It’s been a couple of weeks since the epic 50th anniversary ‘Doctor Who’ story aired, and I’ve spent an awful lot of time mulling it over in my head, as well as interacting with my fellow nerds to see if others enjoyed it as much as I did. The return to greatness after an inconsistent season made me happy, and gives me hope that the new era of ‘Who’ could be a real winner. With that milestone out of the way, though, my nerdly high hopes turn towards J.J. Abrams upcoming ‘Star Wars Episode VII’ (which I hope has a better title than that, ’cause even The Phantom Menace is superior to just a Roman numeral). Of course, since we’re all friends here (even Rob), perhaps this shift in anticipation also begs a query…

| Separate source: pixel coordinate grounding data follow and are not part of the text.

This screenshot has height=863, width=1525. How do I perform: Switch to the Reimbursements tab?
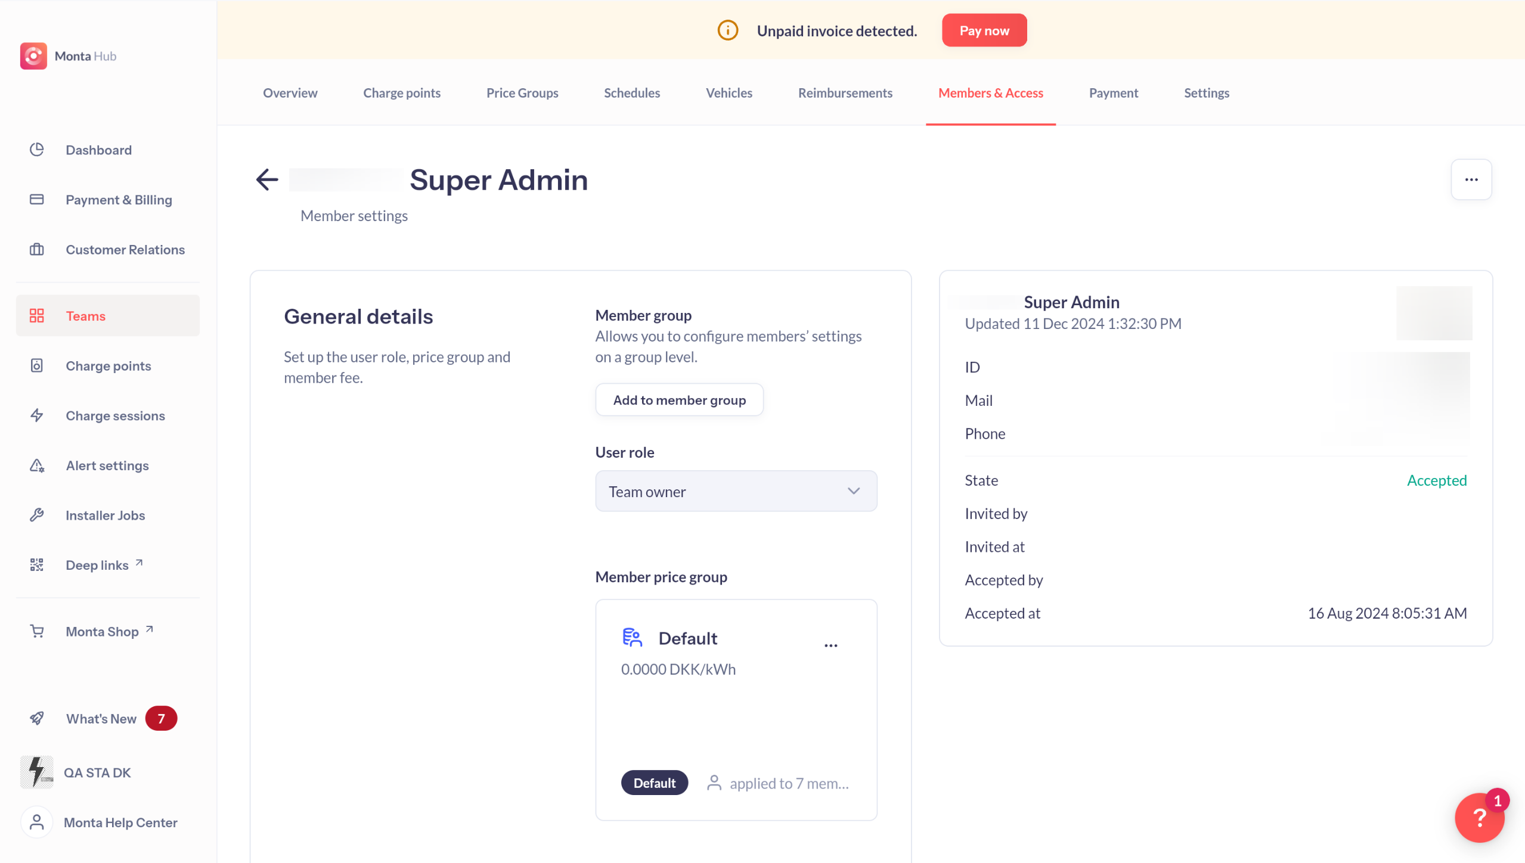(x=845, y=93)
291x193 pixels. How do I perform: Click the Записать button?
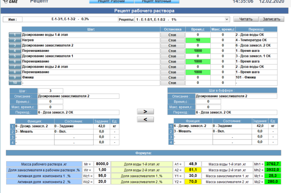[x=272, y=19]
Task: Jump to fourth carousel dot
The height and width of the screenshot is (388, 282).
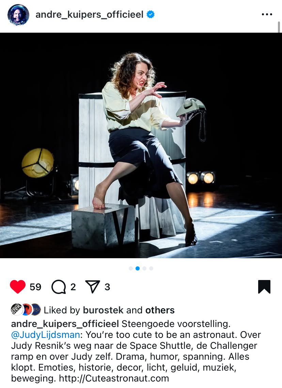Action: [151, 268]
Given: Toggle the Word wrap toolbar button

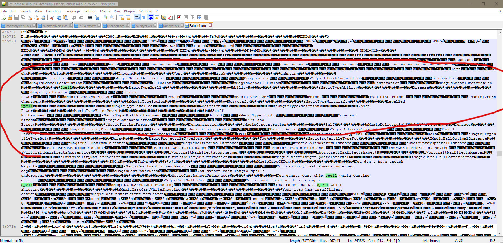Looking at the screenshot, I should 137,17.
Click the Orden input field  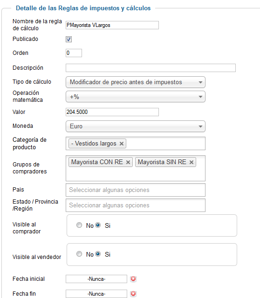(74, 53)

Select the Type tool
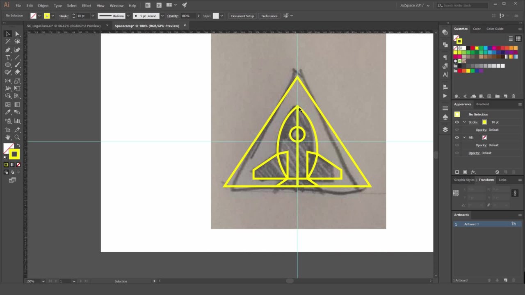click(x=8, y=57)
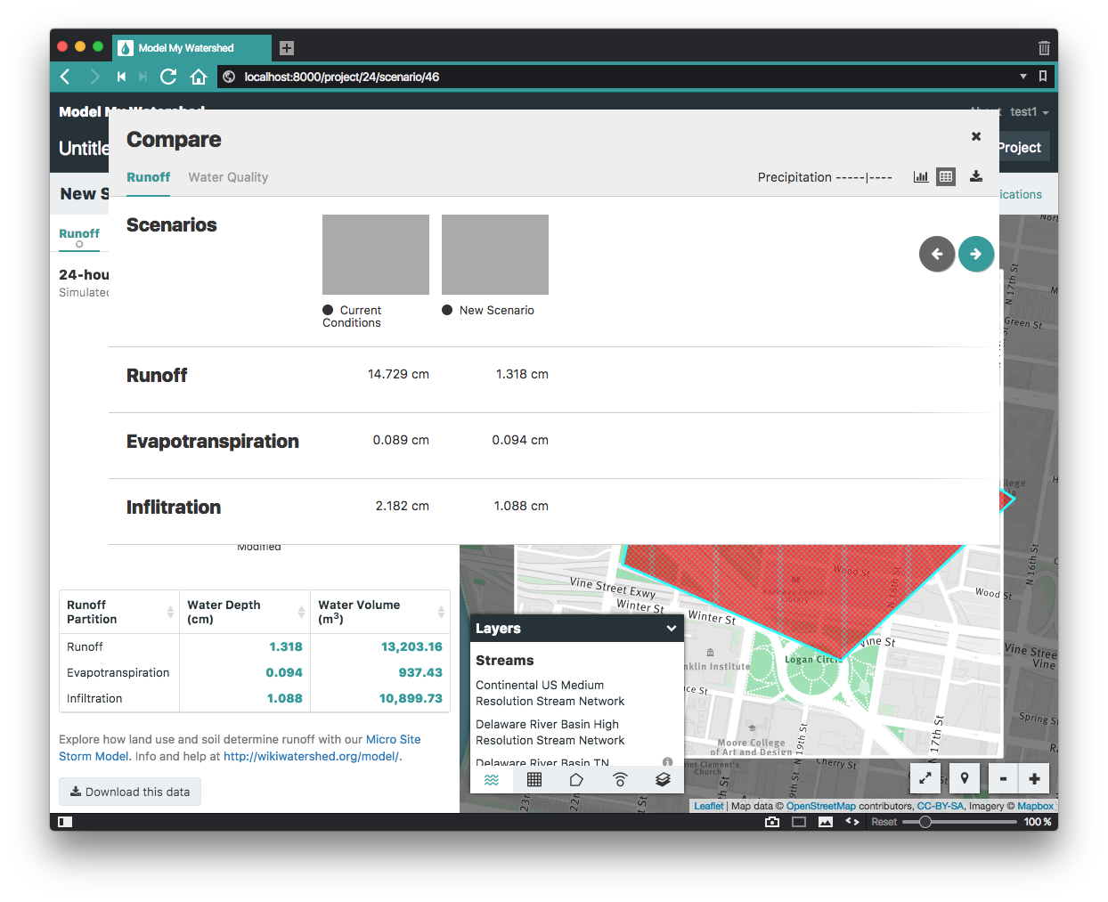
Task: Select the basemap layers stack icon
Action: pyautogui.click(x=663, y=779)
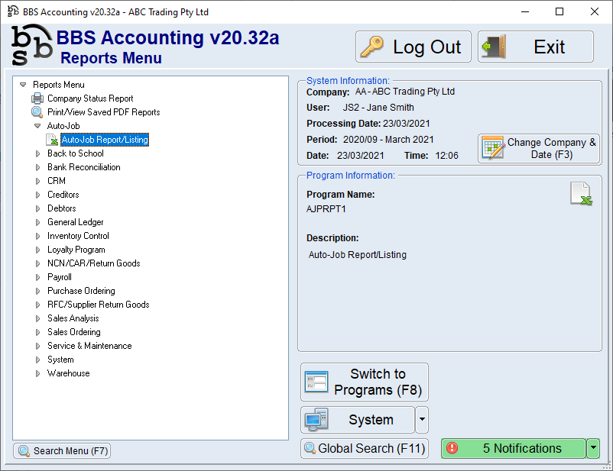Viewport: 613px width, 471px height.
Task: Expand the Payroll tree node
Action: (x=37, y=277)
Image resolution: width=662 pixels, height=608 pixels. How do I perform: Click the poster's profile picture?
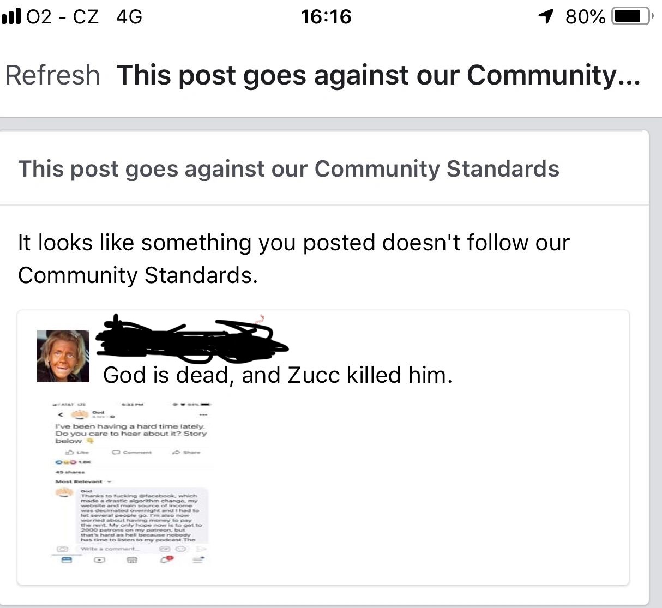(63, 356)
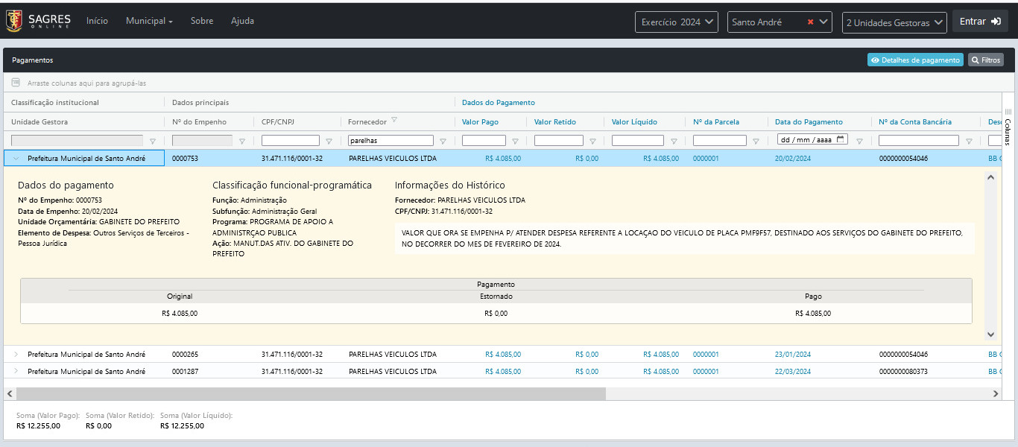This screenshot has height=447, width=1018.
Task: Collapse the expanded row for Empenho 0000753
Action: tap(16, 158)
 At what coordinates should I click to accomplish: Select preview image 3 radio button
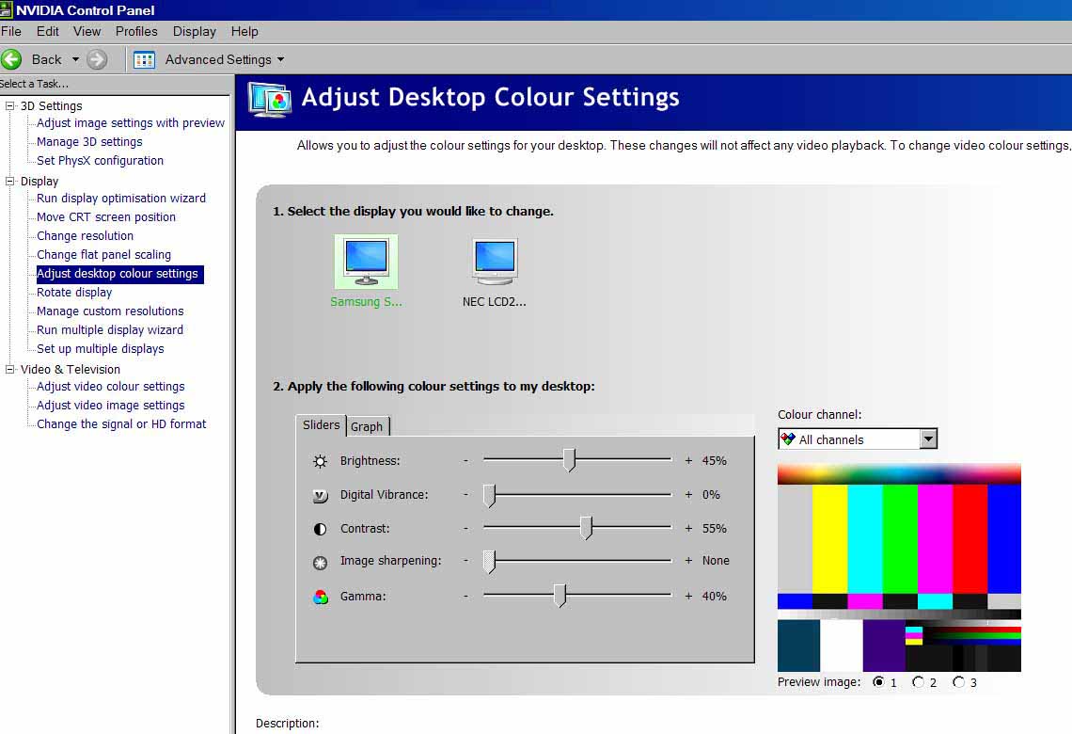(x=958, y=682)
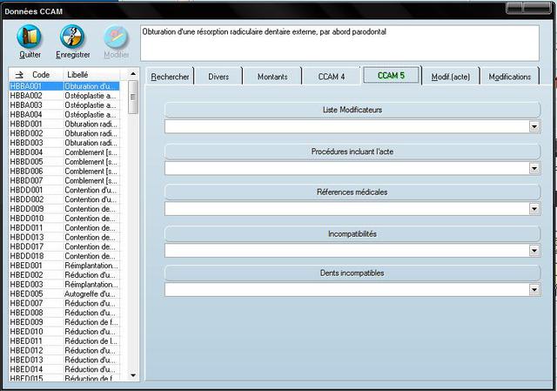Expand the Incompatibilités dropdown
Viewport: 557px width, 391px height.
534,251
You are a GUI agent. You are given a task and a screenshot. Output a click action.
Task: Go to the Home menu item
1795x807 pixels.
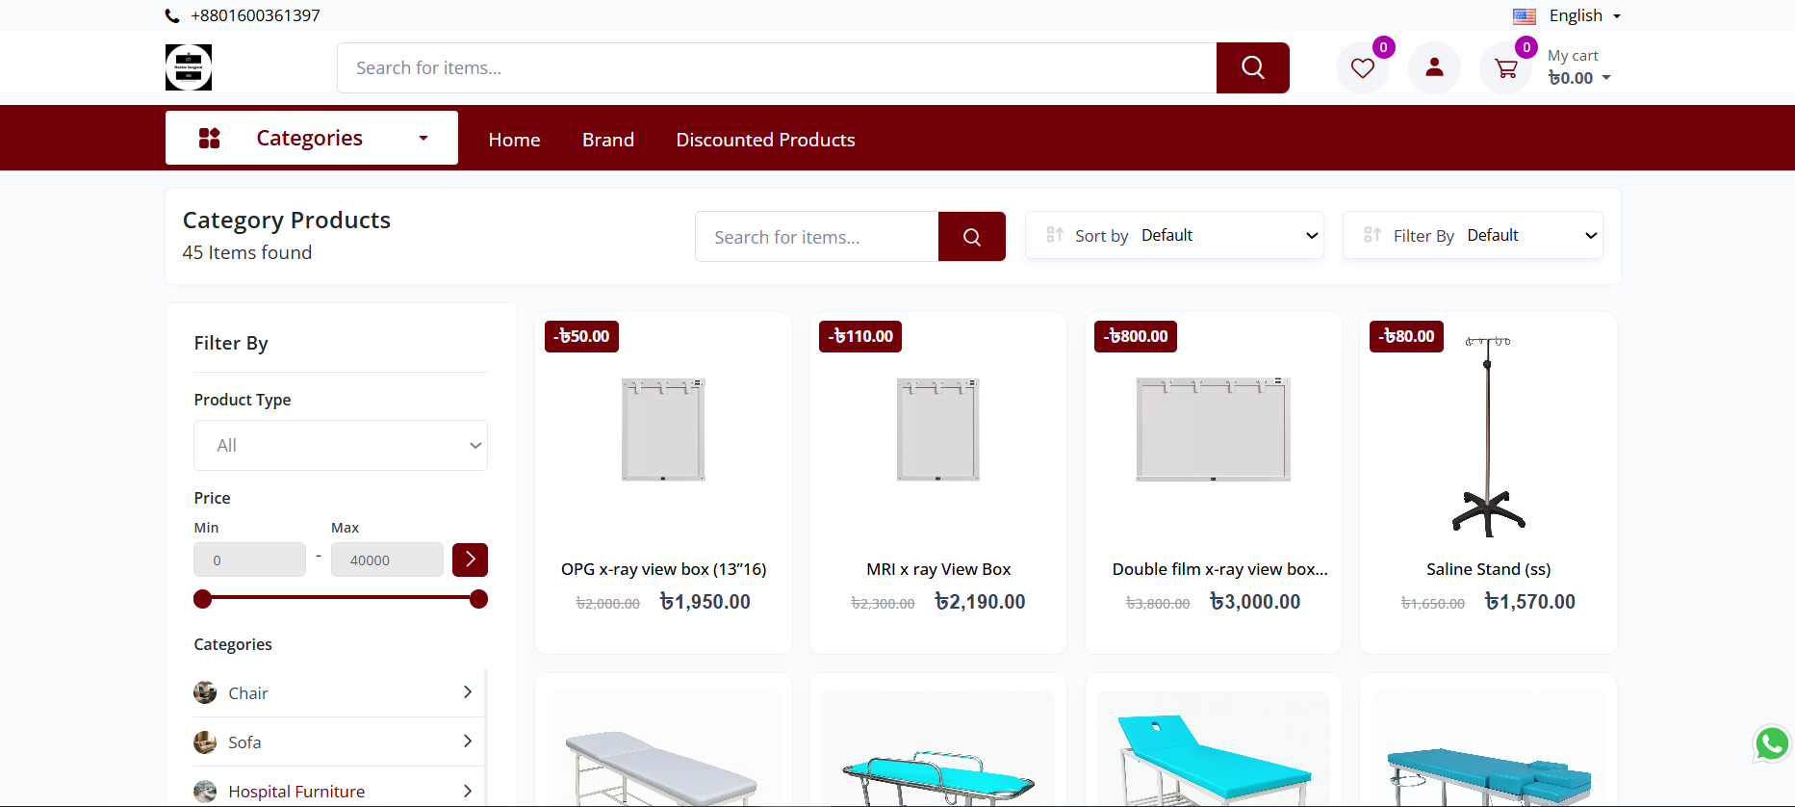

The MS-QOTD (pronounced, as always, “misquoted”) occasionally likes to cut through the subtext and ask the question we’re all quietly thinking, asking: Time-Lord or Jedi?
11 Comments
Sonic Screwdriver is a heck of a lot more versatile a tool than a light saber. Jedi don’t need psychic paper to get into places. I’ll flip a coin…time lord. Funny, now I have an image in my mind of the late Sir Alec Guiness as the Doctor. It’s pretty great in my mind sometimes.
“J.J. Abrams upcoming ‘Star Wars Episode VII’ (which I hope has a better title than that, ’cause even The Phantom Menace is superior to just a Roman numeral).”
They have both, though. Phantom Menace was “Star Wars: Episode I – The Phantom Menace”, so I’m sure VII will have a chapter number and title to better mesh with the rest of the main film series.
I’m gonna take a third option: Time Lord Mandalorian (and not just because I have that as part of a semi-humorous description in my Second Life profile as well as having Time Lord inspired Mando armor and a sonic screwdriver lightsaber). Going by the EU, Mandalorians adopt into their families and culture and it doesn’t matter what background or species you come from. So a Time Lord adopted as a Mandalorian would be fearsome indeed, even without proper beskar armor.
Time Lord, because they regenerate.
Time Lord. I don’t think jedi are allowed to have fun. Maybe the midichlorians inhibit it.
-Dan’L
Nope, its Jedi code because they want all Jedi to be all “I’m better than you because I live a clean, boring, fun-free lifestyle”. There are plenty other Force using societies where they don’t follow the Jedi code and aren’t corrupted by the Dark Side.
And Leia had midi-chlorians and wasn’t quite as stuffy (yeah, she was a politician, but nowhere near as stuffy as the likes of the Jedi Council). Of course, she did kiss her brother, so maybe she’s not the best example.
A Q.
Time lord
Cooler
sexyer
better starships
Much more fun the monks
Jedi. My whole deal over the last five years has been trying to get my ego under control. I feel like some Jedi training could really help me with this moreso than sitting zazen and doing yoga. But there’s my ego again, thinking there are shortcuts!
That’s not a question. It’s a sentence fragment. Are you asking “Whom do you prefer, a Time Lord or a Jedi?” or “Which would you rather introduce to your parents, a Time Lord or a Jedi?”, or “Who is Greater, a Time Lord or a Jedi?” or “Which would taste better on toast with gravy, a Time Lord or a Jedi?” Please clarify…
Honestly, though, I’d have to pick the Jedi over the Time Lords. I’ve watched and enjoyed a heck of a lot more Star Wars movies, novels, comics, and cartoon shows than I have episodes of Doctor Who. Let’s face it, a lot of Doctor Who is really bad, cheaply produced sci-fi on a par with the “Lost in Space” television show or movies like “The Green Slime” punctuated by a few moments of brilliance, where as Star Wars consists of some of the best sci-fi has to offer, deflated by a few instances of Ewoks and Jar Jar Binks.
Personally, though, I think Star Trek in all its incarnations outshines Star Wars and Doctor Who combined, but that’s just my opinion.
See, I know me… If i were a Time Lord, I would spend an entire regeneration sitting on the sofa eating nachos until I had a hearts attack, JUST to say I spent an entire regeneration sitting on a sofa eating nachos until I had a heart attack.
If i were a Jedi… I would probably just say Screw it and become a Sith…
Given the two choices… Nachos… I mean Time Lord.
i did that once.
Well, you have to replace “eating nachos” with “getting fed intravenously” and “regeneration” with “time between heart failures when I was going through chemo”, but it is sorta the same thing.